{Een droom om van te dromen.}

(Een droom om van te dromen.) Lucy

Ik deed mijn ogen open. Ik was niet in het kamp. Ik was terug in Venetië. Er klopte iemand op de deur. Madre deed open: "Goedemorgen meisje, is het een beetje leuk in het kamp?" Ik kon mijn ogen en oren niet geloven. Ik sprong het bed uit en liep op madre af en gaf haar een knuffel. "Het is er geweldig. Ik mis je wel enorm hard en de optredens natuurlijk. Maar ik ben blij dat ik je terug zie. Ook al is het maar in een droom." Madre glimlachte: "Het is een speciale droom. Ik ben blij dat je nog leeft.
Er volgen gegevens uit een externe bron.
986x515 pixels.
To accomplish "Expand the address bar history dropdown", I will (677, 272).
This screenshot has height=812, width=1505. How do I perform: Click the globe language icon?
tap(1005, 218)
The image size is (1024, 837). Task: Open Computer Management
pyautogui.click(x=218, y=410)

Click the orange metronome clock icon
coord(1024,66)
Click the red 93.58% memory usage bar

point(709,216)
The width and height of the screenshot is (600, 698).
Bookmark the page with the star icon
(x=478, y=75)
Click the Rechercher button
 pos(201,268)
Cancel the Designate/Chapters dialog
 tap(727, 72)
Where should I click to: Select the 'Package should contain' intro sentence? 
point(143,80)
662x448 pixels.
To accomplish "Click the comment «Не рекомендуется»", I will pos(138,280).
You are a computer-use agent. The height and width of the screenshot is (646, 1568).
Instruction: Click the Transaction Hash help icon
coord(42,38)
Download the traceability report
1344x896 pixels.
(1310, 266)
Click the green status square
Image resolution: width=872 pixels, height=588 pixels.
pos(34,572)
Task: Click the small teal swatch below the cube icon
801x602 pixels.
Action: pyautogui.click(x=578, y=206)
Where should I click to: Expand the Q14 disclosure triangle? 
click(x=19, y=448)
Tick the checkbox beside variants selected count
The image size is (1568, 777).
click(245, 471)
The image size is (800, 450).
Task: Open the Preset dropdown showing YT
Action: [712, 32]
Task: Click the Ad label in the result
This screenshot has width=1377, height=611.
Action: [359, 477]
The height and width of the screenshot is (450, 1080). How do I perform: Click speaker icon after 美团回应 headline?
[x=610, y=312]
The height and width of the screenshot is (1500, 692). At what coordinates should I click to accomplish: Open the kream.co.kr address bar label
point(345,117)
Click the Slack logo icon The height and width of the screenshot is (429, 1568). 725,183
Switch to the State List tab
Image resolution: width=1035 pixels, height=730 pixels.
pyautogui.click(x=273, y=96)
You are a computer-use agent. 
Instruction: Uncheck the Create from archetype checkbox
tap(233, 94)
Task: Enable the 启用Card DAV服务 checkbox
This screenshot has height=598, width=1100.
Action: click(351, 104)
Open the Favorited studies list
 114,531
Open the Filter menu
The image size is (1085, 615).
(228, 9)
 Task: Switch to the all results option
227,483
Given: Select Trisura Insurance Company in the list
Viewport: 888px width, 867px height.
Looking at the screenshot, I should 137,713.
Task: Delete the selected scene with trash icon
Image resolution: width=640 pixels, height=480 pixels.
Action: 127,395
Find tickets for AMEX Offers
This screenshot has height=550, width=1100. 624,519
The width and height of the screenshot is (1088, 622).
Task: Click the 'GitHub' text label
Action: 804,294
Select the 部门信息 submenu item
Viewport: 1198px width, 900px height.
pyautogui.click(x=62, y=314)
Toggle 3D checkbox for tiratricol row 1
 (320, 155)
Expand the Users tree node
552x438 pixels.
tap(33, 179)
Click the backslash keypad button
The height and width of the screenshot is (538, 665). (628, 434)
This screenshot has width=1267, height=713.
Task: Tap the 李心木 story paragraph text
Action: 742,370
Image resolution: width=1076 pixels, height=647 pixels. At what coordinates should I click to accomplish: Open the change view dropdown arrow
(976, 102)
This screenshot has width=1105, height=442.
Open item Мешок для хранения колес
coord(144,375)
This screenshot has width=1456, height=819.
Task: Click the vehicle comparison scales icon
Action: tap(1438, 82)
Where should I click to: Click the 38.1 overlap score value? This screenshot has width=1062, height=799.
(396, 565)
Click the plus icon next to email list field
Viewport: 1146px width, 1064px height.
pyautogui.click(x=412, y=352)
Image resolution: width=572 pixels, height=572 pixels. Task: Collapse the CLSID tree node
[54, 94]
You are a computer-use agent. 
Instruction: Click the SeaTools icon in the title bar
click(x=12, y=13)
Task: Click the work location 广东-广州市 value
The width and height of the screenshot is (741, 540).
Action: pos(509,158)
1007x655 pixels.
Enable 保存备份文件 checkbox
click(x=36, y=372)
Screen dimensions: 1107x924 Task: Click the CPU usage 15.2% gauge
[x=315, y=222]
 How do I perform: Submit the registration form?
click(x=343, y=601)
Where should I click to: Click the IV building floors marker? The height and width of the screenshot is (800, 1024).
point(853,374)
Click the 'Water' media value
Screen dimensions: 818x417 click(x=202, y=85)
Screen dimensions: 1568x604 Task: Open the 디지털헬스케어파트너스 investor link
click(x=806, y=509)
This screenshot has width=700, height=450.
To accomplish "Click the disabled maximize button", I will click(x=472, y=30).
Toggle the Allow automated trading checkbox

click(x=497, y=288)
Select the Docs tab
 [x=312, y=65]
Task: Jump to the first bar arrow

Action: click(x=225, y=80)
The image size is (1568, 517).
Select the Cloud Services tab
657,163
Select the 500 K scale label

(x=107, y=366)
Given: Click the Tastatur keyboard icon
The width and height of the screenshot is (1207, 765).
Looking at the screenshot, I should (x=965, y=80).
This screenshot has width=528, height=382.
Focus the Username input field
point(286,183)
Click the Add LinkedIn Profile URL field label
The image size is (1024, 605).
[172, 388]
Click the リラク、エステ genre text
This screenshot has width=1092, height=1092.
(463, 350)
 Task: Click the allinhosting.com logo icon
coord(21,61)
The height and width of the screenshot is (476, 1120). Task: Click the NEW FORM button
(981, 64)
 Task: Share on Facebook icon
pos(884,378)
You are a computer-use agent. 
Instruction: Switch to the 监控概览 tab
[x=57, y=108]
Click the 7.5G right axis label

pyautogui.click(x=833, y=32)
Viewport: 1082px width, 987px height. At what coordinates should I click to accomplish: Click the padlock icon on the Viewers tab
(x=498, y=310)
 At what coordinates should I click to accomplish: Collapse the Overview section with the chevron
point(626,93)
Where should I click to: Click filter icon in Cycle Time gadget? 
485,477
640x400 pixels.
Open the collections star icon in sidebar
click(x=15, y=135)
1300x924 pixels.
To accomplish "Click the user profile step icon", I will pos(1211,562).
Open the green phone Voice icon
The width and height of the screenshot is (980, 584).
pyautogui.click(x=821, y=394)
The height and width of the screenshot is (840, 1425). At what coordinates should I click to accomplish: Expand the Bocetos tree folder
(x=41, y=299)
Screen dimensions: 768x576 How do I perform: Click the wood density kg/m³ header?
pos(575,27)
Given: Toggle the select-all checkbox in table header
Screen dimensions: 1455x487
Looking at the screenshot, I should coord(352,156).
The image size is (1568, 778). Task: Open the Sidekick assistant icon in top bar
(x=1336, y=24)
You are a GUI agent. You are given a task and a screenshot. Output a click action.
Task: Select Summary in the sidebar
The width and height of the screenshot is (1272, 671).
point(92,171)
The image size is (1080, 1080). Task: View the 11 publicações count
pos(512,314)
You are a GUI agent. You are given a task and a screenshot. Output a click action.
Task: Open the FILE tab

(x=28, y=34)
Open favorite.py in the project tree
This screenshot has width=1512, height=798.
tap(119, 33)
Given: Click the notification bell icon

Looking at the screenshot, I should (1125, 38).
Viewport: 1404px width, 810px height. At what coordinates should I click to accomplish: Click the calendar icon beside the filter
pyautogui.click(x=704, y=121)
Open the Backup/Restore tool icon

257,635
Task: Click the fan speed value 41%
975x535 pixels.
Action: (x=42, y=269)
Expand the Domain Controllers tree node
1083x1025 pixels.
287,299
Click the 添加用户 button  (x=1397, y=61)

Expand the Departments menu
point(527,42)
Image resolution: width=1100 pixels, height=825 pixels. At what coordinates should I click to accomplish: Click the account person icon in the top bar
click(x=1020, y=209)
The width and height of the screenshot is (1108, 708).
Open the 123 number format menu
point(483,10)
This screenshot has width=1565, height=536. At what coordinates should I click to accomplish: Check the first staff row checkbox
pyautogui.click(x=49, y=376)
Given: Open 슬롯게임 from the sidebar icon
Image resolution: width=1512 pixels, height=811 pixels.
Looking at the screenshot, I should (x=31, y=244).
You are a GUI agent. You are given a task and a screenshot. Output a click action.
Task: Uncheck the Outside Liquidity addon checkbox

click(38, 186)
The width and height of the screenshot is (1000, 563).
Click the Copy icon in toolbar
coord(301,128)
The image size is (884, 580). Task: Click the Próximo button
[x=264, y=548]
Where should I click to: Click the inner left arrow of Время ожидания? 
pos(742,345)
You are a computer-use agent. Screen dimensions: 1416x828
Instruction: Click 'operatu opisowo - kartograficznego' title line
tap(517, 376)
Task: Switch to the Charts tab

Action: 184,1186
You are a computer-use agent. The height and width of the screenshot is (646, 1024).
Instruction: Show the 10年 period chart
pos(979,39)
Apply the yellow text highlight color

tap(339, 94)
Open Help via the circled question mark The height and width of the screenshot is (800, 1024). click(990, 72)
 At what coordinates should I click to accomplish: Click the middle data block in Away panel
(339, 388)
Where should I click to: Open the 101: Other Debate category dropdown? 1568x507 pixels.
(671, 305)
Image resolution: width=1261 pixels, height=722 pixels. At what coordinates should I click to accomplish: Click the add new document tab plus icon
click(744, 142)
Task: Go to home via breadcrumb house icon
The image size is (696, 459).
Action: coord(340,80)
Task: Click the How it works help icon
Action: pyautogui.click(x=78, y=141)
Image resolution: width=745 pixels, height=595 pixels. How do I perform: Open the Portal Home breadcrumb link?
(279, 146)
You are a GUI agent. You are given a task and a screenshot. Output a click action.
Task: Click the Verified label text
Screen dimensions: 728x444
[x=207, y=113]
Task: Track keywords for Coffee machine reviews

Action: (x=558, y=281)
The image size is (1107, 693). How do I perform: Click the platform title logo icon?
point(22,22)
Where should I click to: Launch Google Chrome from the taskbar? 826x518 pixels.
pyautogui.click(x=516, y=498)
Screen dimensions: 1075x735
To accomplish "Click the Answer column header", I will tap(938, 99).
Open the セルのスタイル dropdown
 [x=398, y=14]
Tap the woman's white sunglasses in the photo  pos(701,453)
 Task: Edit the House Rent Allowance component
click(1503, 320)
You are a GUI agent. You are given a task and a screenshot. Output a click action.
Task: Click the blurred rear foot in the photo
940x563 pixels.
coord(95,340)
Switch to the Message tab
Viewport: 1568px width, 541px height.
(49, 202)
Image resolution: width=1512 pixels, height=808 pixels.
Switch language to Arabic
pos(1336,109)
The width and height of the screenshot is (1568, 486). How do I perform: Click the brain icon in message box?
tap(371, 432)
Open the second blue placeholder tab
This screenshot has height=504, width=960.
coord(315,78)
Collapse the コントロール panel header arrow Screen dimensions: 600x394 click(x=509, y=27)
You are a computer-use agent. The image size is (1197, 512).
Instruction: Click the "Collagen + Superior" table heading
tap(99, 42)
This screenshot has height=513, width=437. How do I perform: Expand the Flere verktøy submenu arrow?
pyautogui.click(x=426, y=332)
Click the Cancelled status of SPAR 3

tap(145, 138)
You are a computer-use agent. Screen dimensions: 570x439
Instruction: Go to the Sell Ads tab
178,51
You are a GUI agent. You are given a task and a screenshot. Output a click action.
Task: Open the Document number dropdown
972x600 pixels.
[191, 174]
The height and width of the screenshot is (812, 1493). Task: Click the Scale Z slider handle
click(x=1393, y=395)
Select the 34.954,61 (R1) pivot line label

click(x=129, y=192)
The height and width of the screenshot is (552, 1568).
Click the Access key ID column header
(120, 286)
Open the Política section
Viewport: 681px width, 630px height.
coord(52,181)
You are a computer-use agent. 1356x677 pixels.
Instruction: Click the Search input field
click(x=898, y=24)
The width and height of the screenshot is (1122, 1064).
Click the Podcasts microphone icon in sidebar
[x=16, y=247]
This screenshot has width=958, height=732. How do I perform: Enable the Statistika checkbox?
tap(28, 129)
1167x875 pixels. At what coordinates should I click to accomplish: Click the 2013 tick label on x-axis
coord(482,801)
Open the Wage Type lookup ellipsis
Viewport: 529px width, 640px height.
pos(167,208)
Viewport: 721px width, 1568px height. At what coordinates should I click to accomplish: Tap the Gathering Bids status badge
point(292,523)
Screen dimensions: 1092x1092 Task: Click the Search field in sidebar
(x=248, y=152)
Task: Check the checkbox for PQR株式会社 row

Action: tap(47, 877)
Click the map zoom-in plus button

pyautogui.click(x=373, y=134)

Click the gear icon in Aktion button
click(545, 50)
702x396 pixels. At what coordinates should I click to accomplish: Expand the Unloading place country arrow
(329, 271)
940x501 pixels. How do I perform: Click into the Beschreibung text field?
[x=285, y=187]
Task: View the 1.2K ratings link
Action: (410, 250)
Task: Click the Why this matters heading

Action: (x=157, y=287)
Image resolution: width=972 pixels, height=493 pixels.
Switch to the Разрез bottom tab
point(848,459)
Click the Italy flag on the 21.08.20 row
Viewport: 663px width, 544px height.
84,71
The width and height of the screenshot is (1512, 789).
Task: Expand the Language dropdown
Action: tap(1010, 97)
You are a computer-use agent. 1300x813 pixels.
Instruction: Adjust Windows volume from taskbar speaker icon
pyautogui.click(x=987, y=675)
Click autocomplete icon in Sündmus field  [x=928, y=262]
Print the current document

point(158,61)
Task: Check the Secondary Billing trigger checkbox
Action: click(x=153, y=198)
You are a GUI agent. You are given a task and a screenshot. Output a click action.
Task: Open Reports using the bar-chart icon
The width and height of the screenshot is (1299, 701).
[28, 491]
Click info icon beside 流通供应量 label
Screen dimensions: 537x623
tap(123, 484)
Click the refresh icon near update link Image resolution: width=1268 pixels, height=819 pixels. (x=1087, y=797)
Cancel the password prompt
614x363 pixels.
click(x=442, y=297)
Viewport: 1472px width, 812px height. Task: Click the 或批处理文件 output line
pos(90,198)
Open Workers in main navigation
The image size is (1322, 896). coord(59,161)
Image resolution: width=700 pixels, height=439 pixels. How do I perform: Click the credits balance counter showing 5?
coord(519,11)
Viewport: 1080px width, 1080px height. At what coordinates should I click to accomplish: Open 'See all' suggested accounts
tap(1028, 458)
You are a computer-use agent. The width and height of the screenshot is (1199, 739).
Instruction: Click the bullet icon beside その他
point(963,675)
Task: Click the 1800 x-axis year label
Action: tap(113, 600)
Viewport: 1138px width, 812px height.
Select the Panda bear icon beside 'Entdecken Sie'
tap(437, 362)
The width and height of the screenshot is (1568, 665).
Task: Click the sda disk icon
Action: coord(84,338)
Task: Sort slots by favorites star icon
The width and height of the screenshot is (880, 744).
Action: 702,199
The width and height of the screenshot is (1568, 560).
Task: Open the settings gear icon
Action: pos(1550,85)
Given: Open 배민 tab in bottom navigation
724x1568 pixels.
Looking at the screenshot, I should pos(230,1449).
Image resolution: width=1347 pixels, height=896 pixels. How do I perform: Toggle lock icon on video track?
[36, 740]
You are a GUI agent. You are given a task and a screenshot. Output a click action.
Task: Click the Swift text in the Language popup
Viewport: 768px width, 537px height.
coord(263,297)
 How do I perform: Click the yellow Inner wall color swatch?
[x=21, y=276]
En ben je blij nu je weet wie je vader is?" Ik liet madre los. "Ja, hij kan ermee door. Ik vind het ergens nog rot wat hij ons allemaal heeft aangedaan." "Ach meisje, zo is hij. Ik kan er niet veel aan doen." Ik keek haar terug aan en glimlachte: "Maak je geen zorgen ik en Olivia zijn iets van plan. We gaan de spreuk der vergiffenis gebruiken." "Wees voorzichtig Lucy. Het is nog altijd je vader." "Ja, dat weet ik madre. Overleef je het wel zonder me." "Ja, natuurlijk. Sterker nog tante Camilla woont hier nu." "Is ze terug van haar expeditie?" vroeg ik. "Ja." De door vloog open. "Boe, daar is mijn nichtje. En je bent veel veranderd sinds acht jaar geleden." "Ja duh tante." We omhelsden elkaar alle drie. "Ik blijf voorlopig bij je moeder en neem jouw taakjes over." Ik glimlachte. "Madre voor ik het vergeet ik kom wel langs maar minder denk ik. Ik verblijf en train nu in het kamp." "Dat is goed", zei madre. "Zolang je maar op bezoek komt", zei tante. "Natuurlijk." Ik gaf nog een laatste knuffel aan tante en madre. Toen werd ik wakker. Ik lag in gebouw 1 in het kamp. Precies zoals de avond ervoor.